Recording of the score had begun in mid-July at Sony Pictures Studios' Barbra Streisand Scoring Stage in Culver City, but ended up requiring as many as 11 sessions scattered over a five-month period. Williams conducted the sessions himself, recording over three hours of music which consisted of new material and revisions of previous themes. Speaking about the recording process, he said that "It was a wonderful way to spend six or eight months...and for being grateful for having the energy and interest to work with the orchestra, which was very lovely." William Ross assisted with orchestrations, while mixing was handled by sound engineer Shawn Murphy. Like the previous sequel trilogy films, it was recorded with a 102-piece ensemble of the Hollywood Studio Symphony together with a 100-voice Los Angeles Master Chorale. The final day of recording occurred on November 18, 2019, with many of the cast and executives present, such as Star Wars actors Mark Hamill, Daisy Ridley, Kelly Marie Tran and frequent collaborator Steven Spielberg.

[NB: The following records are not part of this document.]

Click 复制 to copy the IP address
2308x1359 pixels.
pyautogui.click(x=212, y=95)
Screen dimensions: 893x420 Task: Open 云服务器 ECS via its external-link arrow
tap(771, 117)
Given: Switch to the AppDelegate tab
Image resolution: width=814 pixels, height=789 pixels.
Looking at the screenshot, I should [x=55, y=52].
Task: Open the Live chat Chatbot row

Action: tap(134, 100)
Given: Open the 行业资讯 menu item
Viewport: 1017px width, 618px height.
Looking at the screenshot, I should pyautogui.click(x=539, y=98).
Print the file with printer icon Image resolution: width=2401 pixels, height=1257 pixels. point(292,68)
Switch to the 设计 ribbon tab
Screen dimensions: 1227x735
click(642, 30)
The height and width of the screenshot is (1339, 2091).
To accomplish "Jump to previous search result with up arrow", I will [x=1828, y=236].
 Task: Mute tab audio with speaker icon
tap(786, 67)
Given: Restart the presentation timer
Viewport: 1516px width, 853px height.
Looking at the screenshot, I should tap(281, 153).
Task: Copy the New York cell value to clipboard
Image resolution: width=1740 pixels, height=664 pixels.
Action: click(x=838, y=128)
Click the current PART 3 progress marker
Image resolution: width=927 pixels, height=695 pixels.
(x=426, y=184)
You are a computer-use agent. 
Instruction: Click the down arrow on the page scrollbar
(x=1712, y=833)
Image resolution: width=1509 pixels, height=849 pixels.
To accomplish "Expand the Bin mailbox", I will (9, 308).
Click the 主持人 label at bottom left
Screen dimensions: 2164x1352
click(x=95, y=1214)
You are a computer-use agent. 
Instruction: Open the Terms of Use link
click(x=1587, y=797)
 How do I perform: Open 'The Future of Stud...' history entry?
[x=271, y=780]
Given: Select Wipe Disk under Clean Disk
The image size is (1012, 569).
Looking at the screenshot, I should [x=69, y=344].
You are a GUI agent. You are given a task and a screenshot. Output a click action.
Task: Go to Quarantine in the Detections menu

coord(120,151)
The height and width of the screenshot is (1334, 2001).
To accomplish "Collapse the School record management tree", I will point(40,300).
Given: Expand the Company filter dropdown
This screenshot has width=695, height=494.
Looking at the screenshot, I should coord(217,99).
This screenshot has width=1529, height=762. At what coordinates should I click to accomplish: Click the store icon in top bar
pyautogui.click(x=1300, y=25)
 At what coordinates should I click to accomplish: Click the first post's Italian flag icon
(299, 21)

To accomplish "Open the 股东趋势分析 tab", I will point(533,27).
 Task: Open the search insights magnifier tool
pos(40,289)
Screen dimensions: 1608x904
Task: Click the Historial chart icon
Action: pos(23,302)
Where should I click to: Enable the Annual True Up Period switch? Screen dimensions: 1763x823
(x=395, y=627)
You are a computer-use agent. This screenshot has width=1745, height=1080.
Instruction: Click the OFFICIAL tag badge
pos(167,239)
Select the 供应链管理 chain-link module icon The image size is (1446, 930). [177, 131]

In a lead up to the release of the soundtrack, a For Your Consideration soundtrack album was released on the Disney awards website on December 10, 2019, which consisted of 50 minutes of the music for the film. However, due to reasons unknown, it was taken down shortly after.

==Track listing==

| No. | Title | Length |
|---|---|---|
| 1. | "Fanfare and Prologue" | 4:34 |
| 2. | "Journey to Exegol" | 2:49 |
| 3. | "The Rise of Skywalker" | 4:18 |
| 4. | "The Old Death Star" | 3:16 |
| 5. | "The Speeder Chase" | 3:21 |
| 6. | "Destiny of a Jedi" | 5:12 |
| 7. | "Anthem of Evil" | 3:23 |
| 8. | "Fleeing from Kijimi" | 2:51 |
| 9. | "We Go Together" | 3:17 |
| 10. | "Join Me" | 3:42 |
| 11. | "They Will Come" | 2:50 |
| 12. | "The Final Saber Duel" | 3:57 |
| 13. | "Battle of the Resistance" | 2:51 |
| 14. | "Approaching the Throne" | 4:16 |
| 15. | "The Force Is with You" | 3:59 |
| 16. | "Farewell" | 5:14 |
| 17. | "Reunion" | 4:05 |
| 18. | "A New Home" | 1:47 |
| 19. | "Finale" | 10:51 |
| Total length: |  | 1:16:33 |

==Additional music==

| Title | Musician(s) | Key scenes/Notes |
|---|---|---|
| "Lido Hey" | Lin-Manuel Miranda, J. J. Abrams | Performed by Shag Kava, a musical moniker for Miranda and Abrams. Plays as the main characters participate and traverse the Festival of the Ancestors on the desert planet Pasaana. |
| "Oma's Place" | Ricky Tinez, J. J. Abrams | Performed by Ricky Tinez and J. J. Abrams. Plays as the main characters enter a bar owned by Oma Tres (featuring composer John Williams in a cameo role) on the planet Kijimi. |

==Charts==

| Chart (2019–2020) | Peak position |
|---|---|
| Australian Albums (ARIA) | 25 |
| Belgian Albums (Ultratop Flanders) | 52 |
| Belgian Albums (Ultratop Wallonia) | 89 |
| German Albums (Offizielle Top 100) | 35 |
| Hungarian Albums (MAHASZ) | 25 |
| Japanese Albums (Oricon) | 28 |
| Scottish Albums (Official Charts) | 53 |
| Spanish Albums (PROMUSICAE) | 28 |
| Swiss Albums (Schweizer Hitparade) | 43 |
| UK Albums (Official Charts) | 57 |
| UK Soundtrack Albums (Official Charts) | 5 |
| US Billboard 200 | 42 |

==Awards==

On February 20, 2020, John Williams won 3 IFMCA Awards for the score, including Score of the Year, Best Original Score for a Fantasy/Sci-Fi/Fantasy Film, and Film Score Composition of the Year for the film's main theme, The Rise of Skywalker. Williams was also nominated for the Academy Award for Best Original Score. Williams also won the Saturn Award for Best Music for his work on the film at the 46th Saturn Awards.